## Data for this task:
* * *

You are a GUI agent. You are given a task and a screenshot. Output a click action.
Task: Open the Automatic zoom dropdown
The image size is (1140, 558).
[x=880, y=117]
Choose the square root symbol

* * *

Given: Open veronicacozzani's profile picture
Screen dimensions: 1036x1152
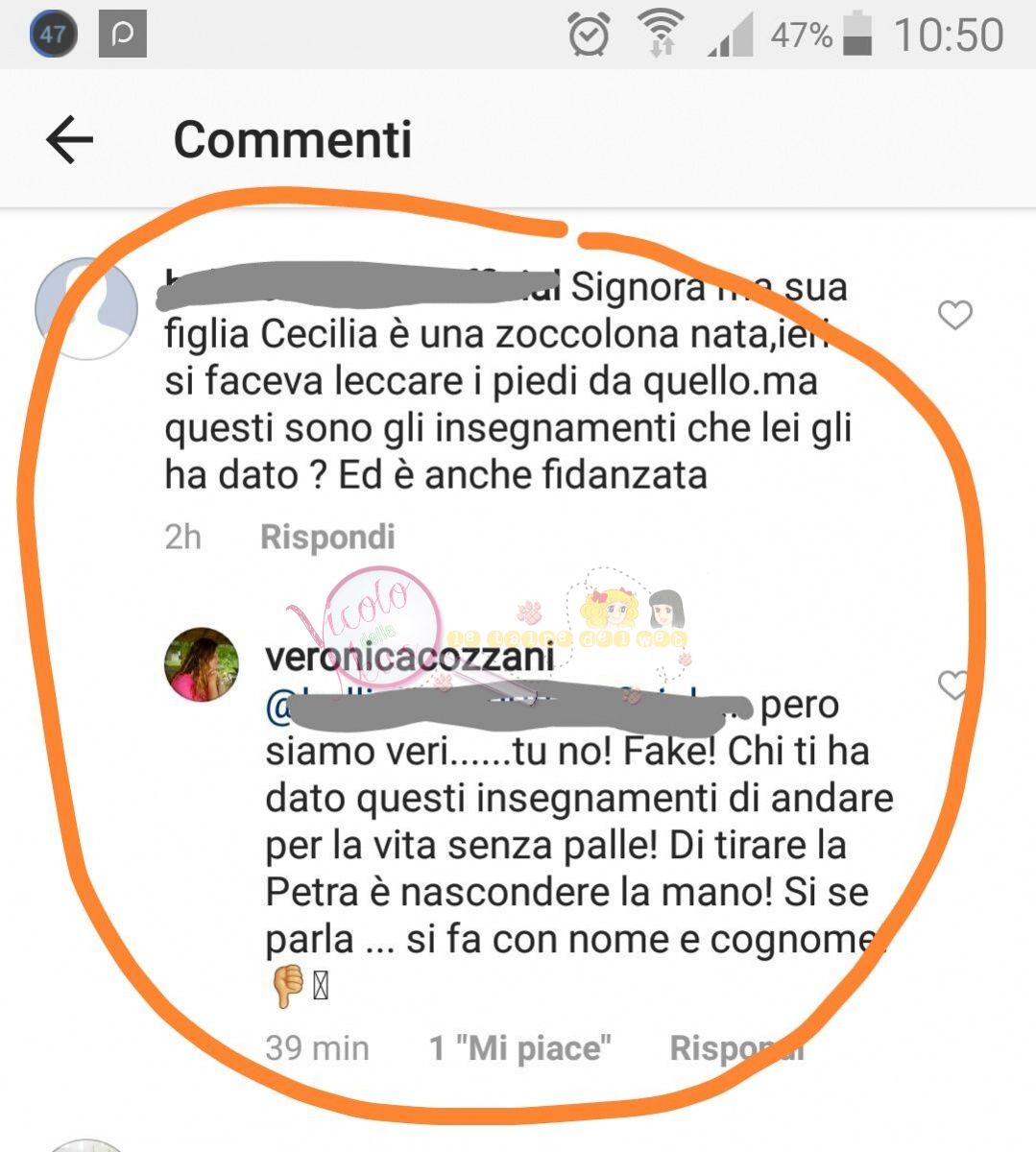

* * *

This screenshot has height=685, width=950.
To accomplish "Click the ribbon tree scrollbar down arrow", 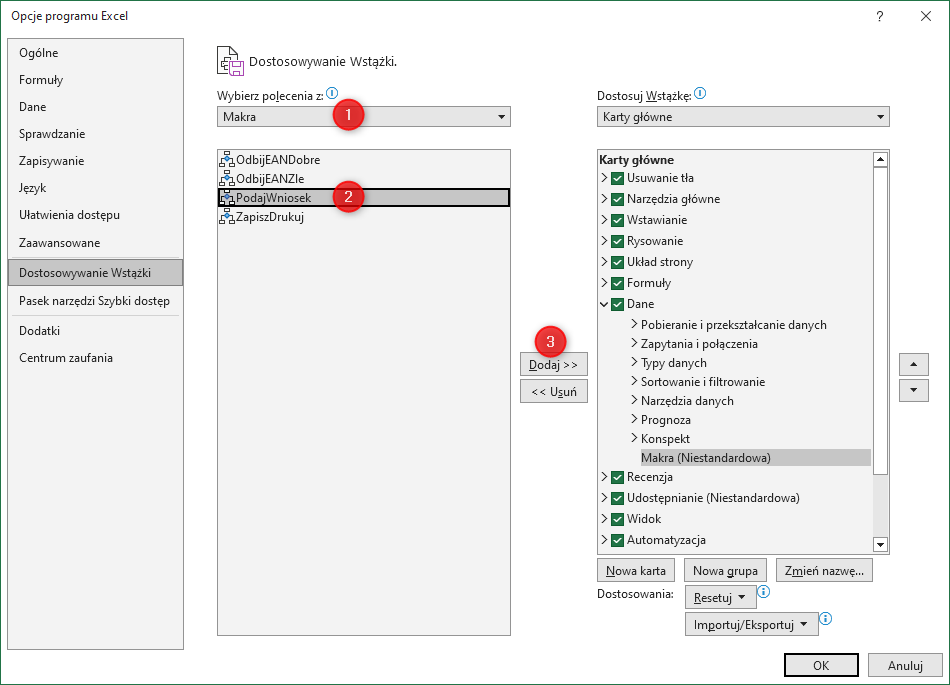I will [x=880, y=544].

* * *

## Requirements:
Rewrite the lines from the one with "You are a GUI" to the one with "Choose the square root symbol", requests included, and shift every coordinate in the answers by -11.

## Solution for this problem:
You are a GUI agent. You are given a task and a screenshot. Output a click action.
Task: Open the Automatic zoom dropdown
The image size is (1140, 558).
[x=869, y=106]
Choose the square root symbol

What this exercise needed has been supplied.